▶ _ABOUT THIS EXERCISE_:
Reproduce, word for word, the passage of the blog post on disability and prenatal prevention that begins at "The context is" and ends after "of genetic disorders.".
╭─ SOURCE DOCUMENT
Tuesday, January 10, 2006

The ultimate in discrimination

My friend and colleague, Rev. Bill Gaventa recently recommended a book to me and I am glad he did. It is, Hans S. Reinders' The future of the disabled in a liberal society: An ethical analysis (Notre Dame Press). I am only about half way through it, but I have thoroughly enjoyed what I have read thus far. For those of you who do not like to read philosophy, it is a bit thick, but it is definitely worth the effort. I want to provide an extended quote from page 46.

The context is the attempt to try to understand the reasons for abortion of children with disabilties in the context of "prevention" of genetic disorders.
The aim of the proposed terminology is to suggest that, in principle, we can attack the consequences of a disease from two sides: not only by combatting the disease with the diagnostic and therapeutic means that medicine provides but also by changing the social and cultural environment that makes for the cause of disability or handicap. The latter may be the objective of social and political reform rather than of medical intervention. The distinction between types of genetic disorders is important, then, because it generates different moral arguments. Preventing the birth of a disabled child because its life will be devalued as abnormal is surely morally different from preventing the birth of a disabled child that will suffer from serious illness. Even if in both cases their lives may be burdened by distress to similar degrees, their distress is very different in kind. Furthermore, being devalued as abnormal in our society may be seen as constituting a case of discrimination, which means that prevention in that case takes on a completely different meaning. For it can be argued, given these different meanings, that in some cases prevention is a dubious response to a social evil. At least that is what I think many people in our society will be lieve to be true. Instead of confronting the agents of discrimination, one aims at preventing its victims from being born. Consequently, people in our society may be worried about preventing disabled children for reasons of abnormality, even if at the same time they may accept that parents decide not to have a mentally disabled child in order to avoid serious suffering due to illness. If the cause of the suffering is society rather than nature, the more appropriate response would be political rather than medical. This indicates in which sense disabilities and handicaps caused by different kinds of genetic disorders may raise different sets of moral questions. (emphasis added)
╰─
╭─ INFORMATION PROVIDED
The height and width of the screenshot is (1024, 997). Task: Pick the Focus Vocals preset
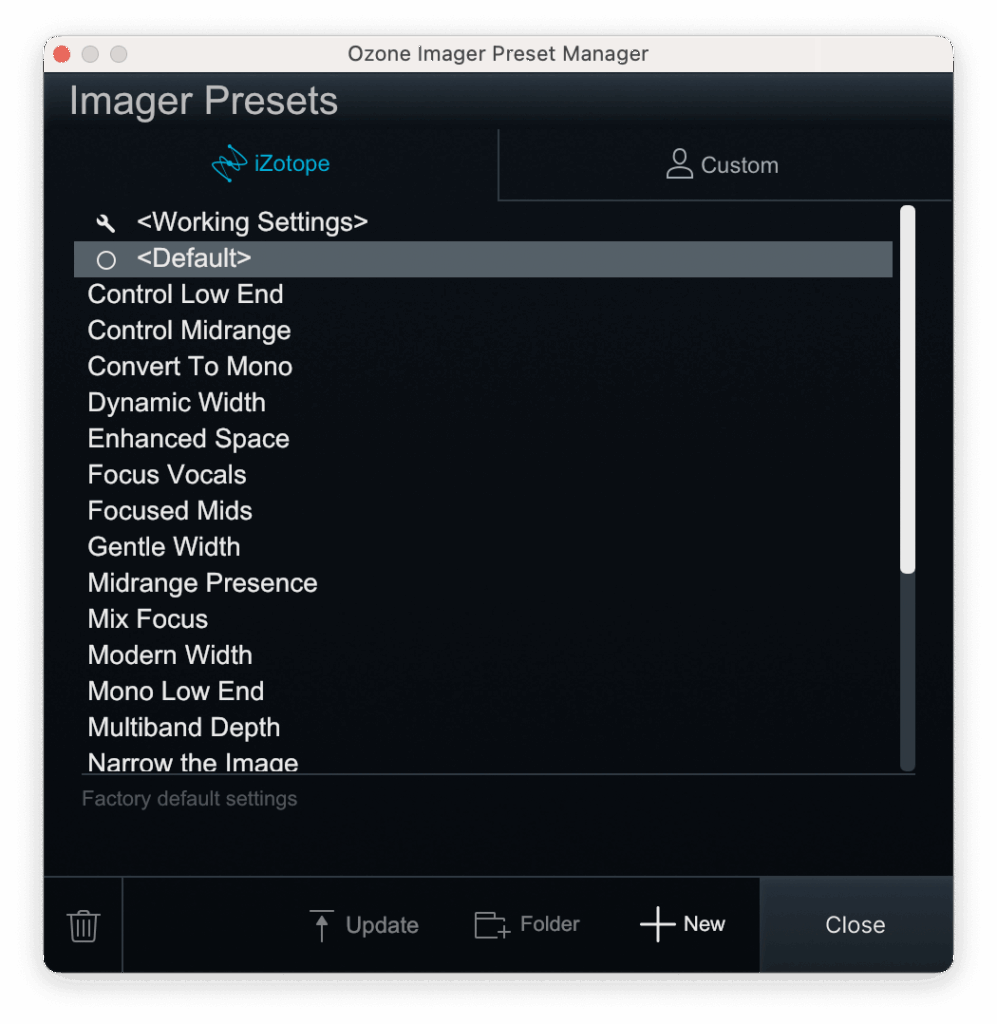click(x=167, y=475)
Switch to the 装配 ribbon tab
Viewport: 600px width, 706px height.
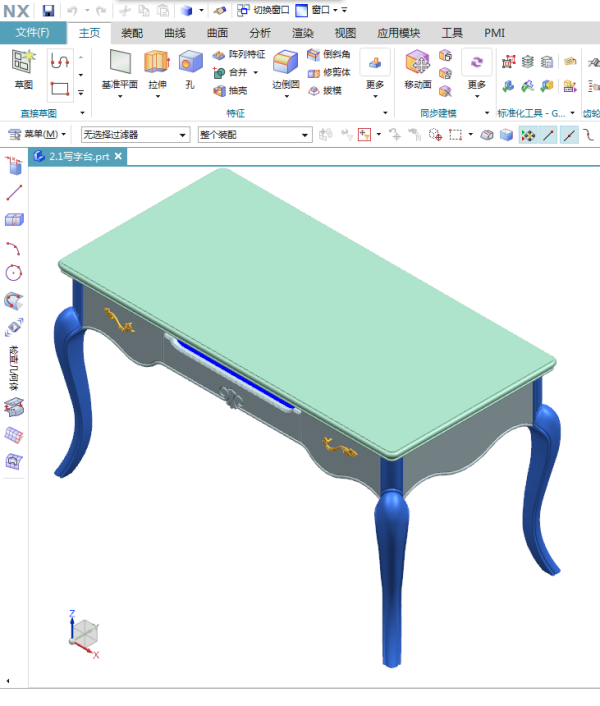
╰─
▶ _WRITTEN RESPONSE_:
The context is the attempt to try to understand the reasons for abortion of children with disabilties in the context of "prevention" of genetic disorders.